**Record extracts:**
○ ○ ○ ○ ○ ○ ○

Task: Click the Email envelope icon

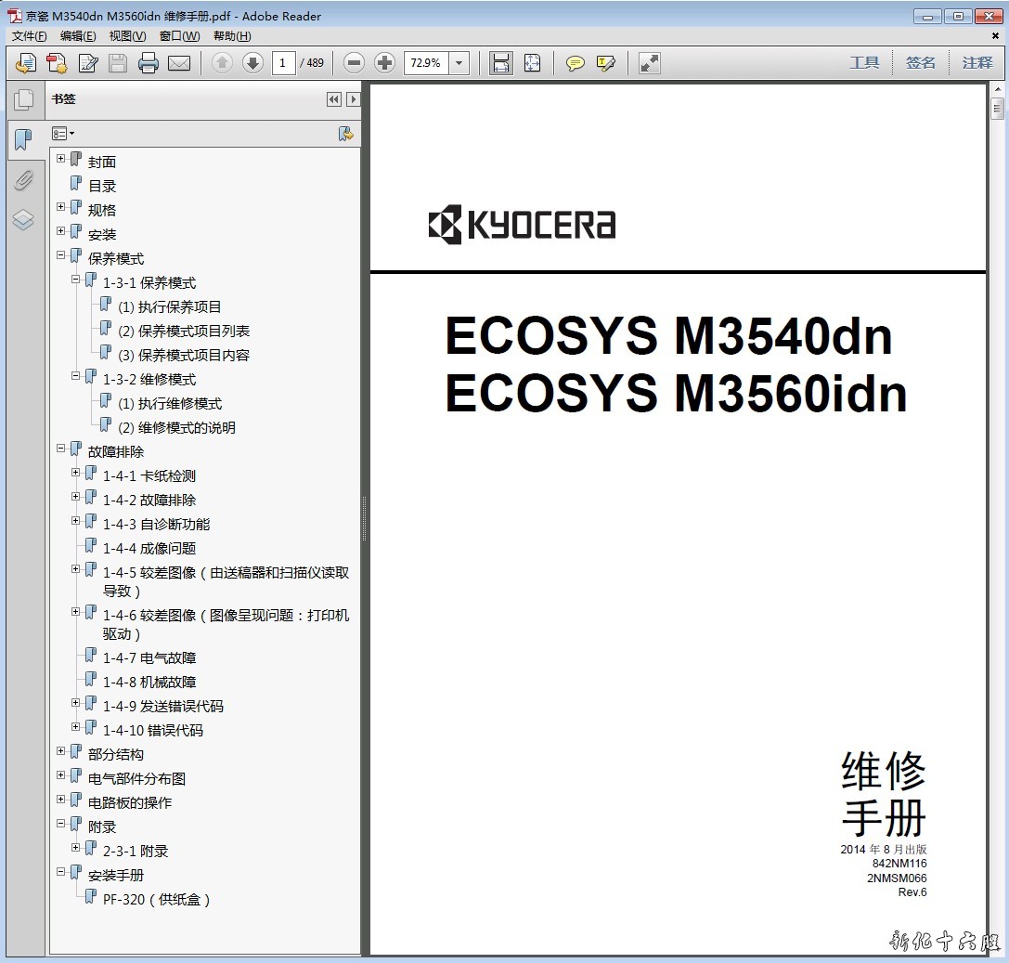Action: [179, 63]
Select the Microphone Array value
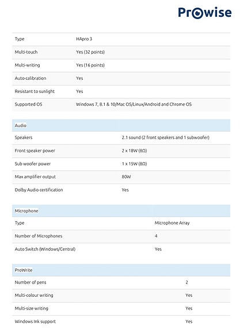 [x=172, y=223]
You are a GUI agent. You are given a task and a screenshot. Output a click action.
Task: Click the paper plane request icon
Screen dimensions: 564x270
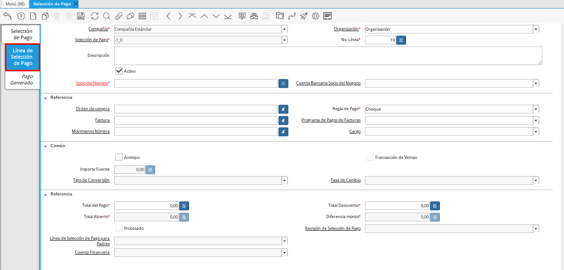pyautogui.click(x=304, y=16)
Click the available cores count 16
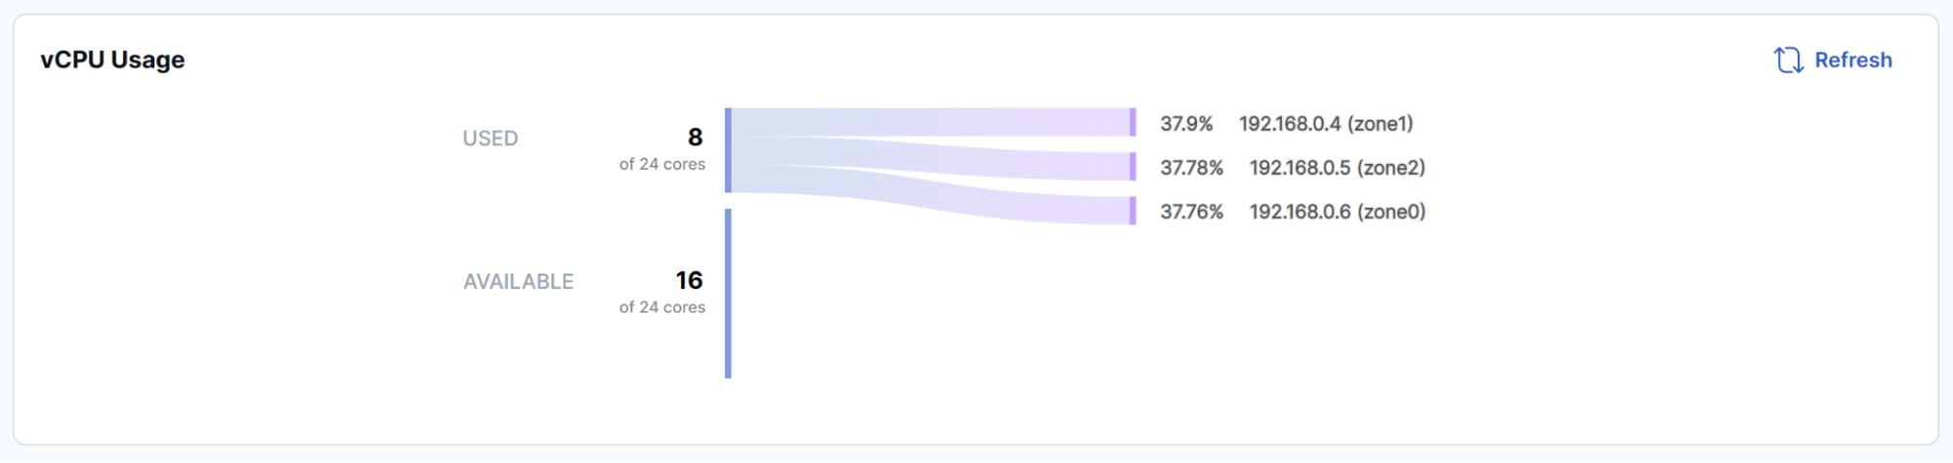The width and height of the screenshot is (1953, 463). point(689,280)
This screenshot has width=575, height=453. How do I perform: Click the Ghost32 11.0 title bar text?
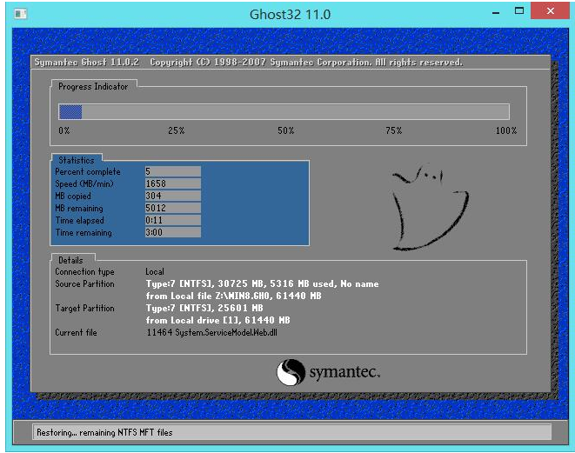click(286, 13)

○ ○ ○ ○ ○ ○ ○

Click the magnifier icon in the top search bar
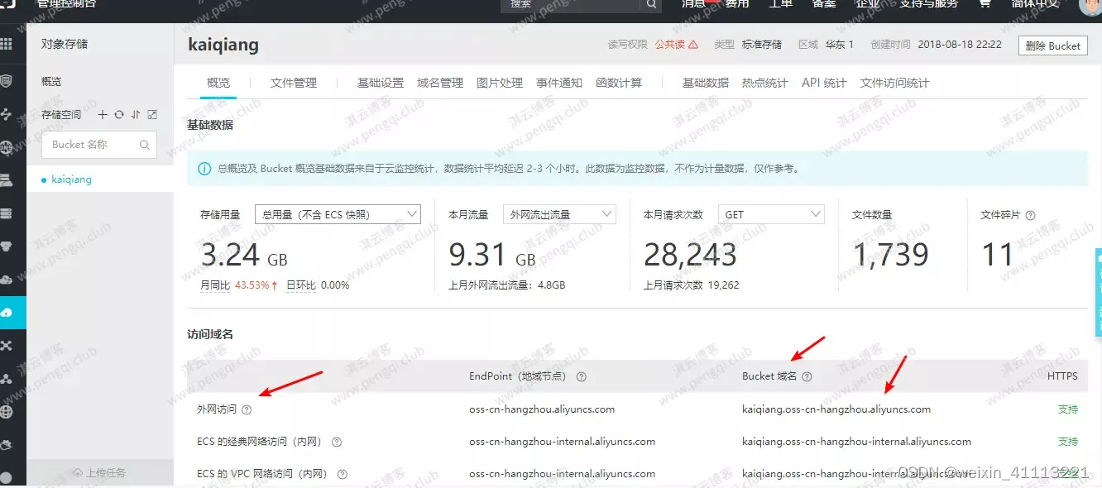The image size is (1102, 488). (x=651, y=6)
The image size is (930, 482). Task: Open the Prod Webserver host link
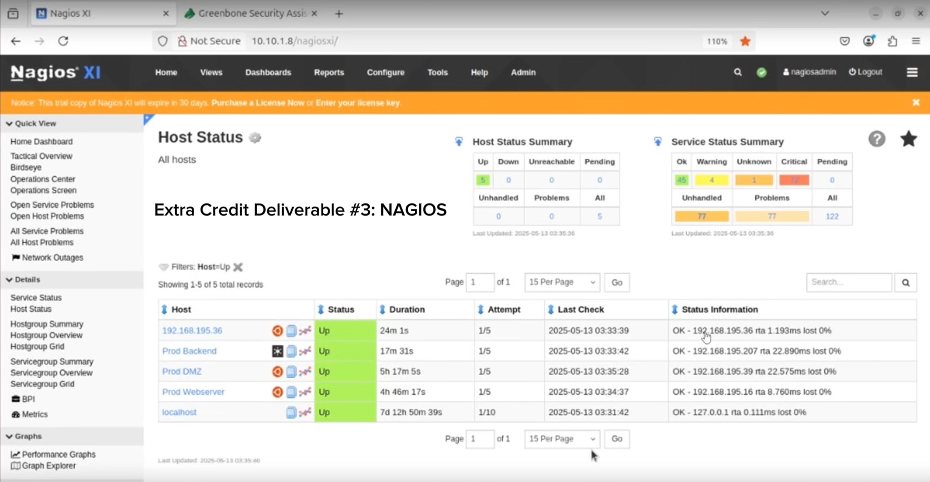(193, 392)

○ ○ ○ ○ ○ ○ ○

**Exercise requirements:** Repeat the entries starting with the line that contains "You are a GUI" and going on through the line that contains "click(286, 13)". Leave the pictures out of your answer.

**Response to the exercise:**
You are a GUI agent. You are given a task and a screenshot. Output a click action.
Task: Click the paper plane request icon
Screen dimensions: 564x270
pyautogui.click(x=304, y=16)
Click the available cores count 16
The width and height of the screenshot is (1953, 463). point(689,280)
This screenshot has width=575, height=453. How do I perform: Click the Ghost32 11.0 title bar text?
click(286, 13)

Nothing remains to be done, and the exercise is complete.